I just want to join the Gmail love train and the hotmail hate cruise. Hotmail totally screwed me over and stopped recognizing my password, and when I e-mailed the tech people, their respose was, "If you knew your password we could help you out." My response was, "I know my password! Your stupid system won't recognize it! I need you to reset my password." Their response: "We can only help you if you have your password." Truly stupid. I loves me some Gmail.
Bwah! So true. Hotmail is such a nasty system. I don't use gmail, but I gave up my sugarbooger345 email address years ago. It's like people that can't stop ratting their hair. They. just. can't. let. go.
Release, release!
What if I have professional addresses for professional stuff and not-professional addresses for not-professional stuff? How much do you respect me now?
Also, you have Messenger and you never IM me? I feel so hurt. Of course, you would probably just disrespect me for the highly unprofessional and somewhat embarrassing email account I used for Messenger.
Squirrel Boy,
I now respect you half-and-half. If you want to add me to your messenger, my address is my first name and last name at hotmail (firstlast@hotmail.com). Like that. I like my email addresses sterile. Like my men.
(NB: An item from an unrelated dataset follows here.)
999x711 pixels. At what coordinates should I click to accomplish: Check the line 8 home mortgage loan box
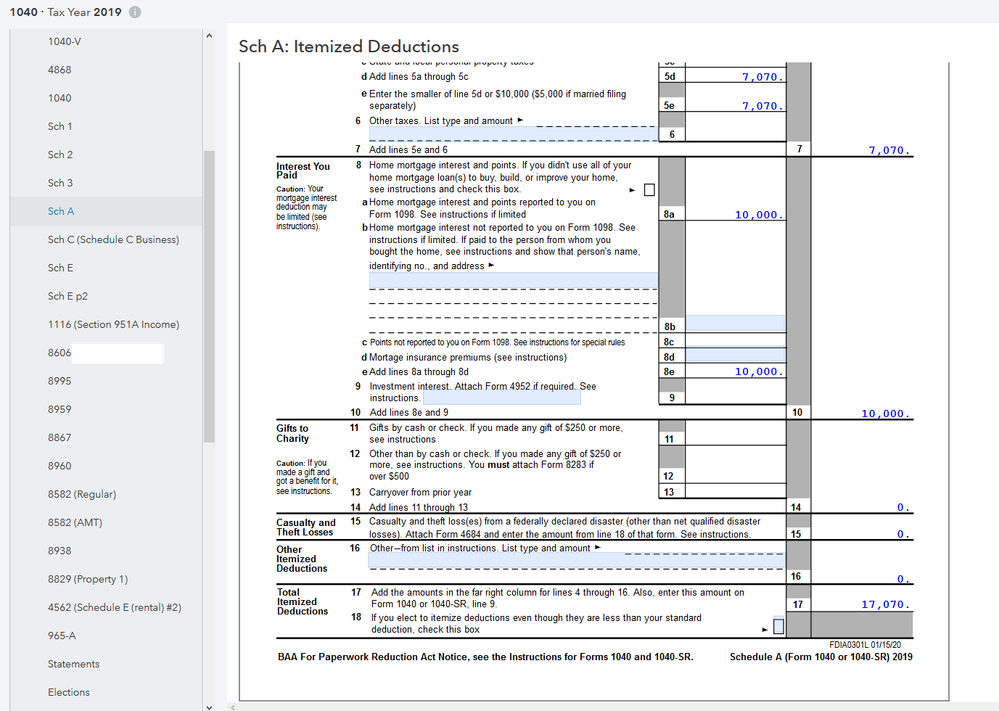click(649, 189)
You may not need it to be professional for anything, but out of self respect, I would change it! You obviously have to give your address to people, and I know that when I am given an address like, say, ontariobrunette, I think, "Why doesn't this person just use some form of his or her name??" I'm just saying.
In the past seven years I've often been the hiring manager. Few things drive me more nuts than seeing a stupid email address on a resume. Seriously? You want me to send you a notification of the next step in your career to snugglebunny at hotmail.com? Really?
Have these people never heard of multiple email addresses? I think I have at least five accounts that I use regularly, more that I never check.
Cicada: Well, I suppose that explains why it never would've worked out between us, what with my reproductive powers and all.
Wasn't I the one who gave you the invitation to gmail? I know I gave it to about six people at IS. Maybe you weren't one of them. Glad to know someone else loves gmail as much as I do.
Nah---the first I heard about gmail was from Ambrosia.
You'll be pleased to know that the subject of your example of trouble now checks her very professional gmail address regularly. She is a better person for it. And it's all thanks to you, Cicada.
.
Allelujah, gmail!
However, I have retained my user address. Perhaps it is unprofessional, but I think it shows just the right amount of hubris to make the consummate professional.
My email address has always just been my name, because it's so strange and I'm so boring. But then, only recently did I realize that I would be embarassed to put a goofy email address on a resume and was glad I'm such a boring sort of person.
And Gmail rocks. Seriously, folks, best email system out there. By far.
Ah, how I love my new gmail name. It's fun, fanciful, playful, and quirky. Makes me feel younger every time I check my gmail. Thanks, Cicada. I owe you one.
Perhaps the internet aliases we give ourselves are evidence of our need to regress back to a simpler time. A time before we were forced to stare at a computer monitor and eat from the hands of the Morlock computer programmers at your stingy, asbestos-dust filled office.
We regress back to a time when buffalo were hunted and names were long and descriptive: names that would translate into our language as "he who flies sharply in the winds from the east waters" or maybe "she who has weaved 1000 blankets."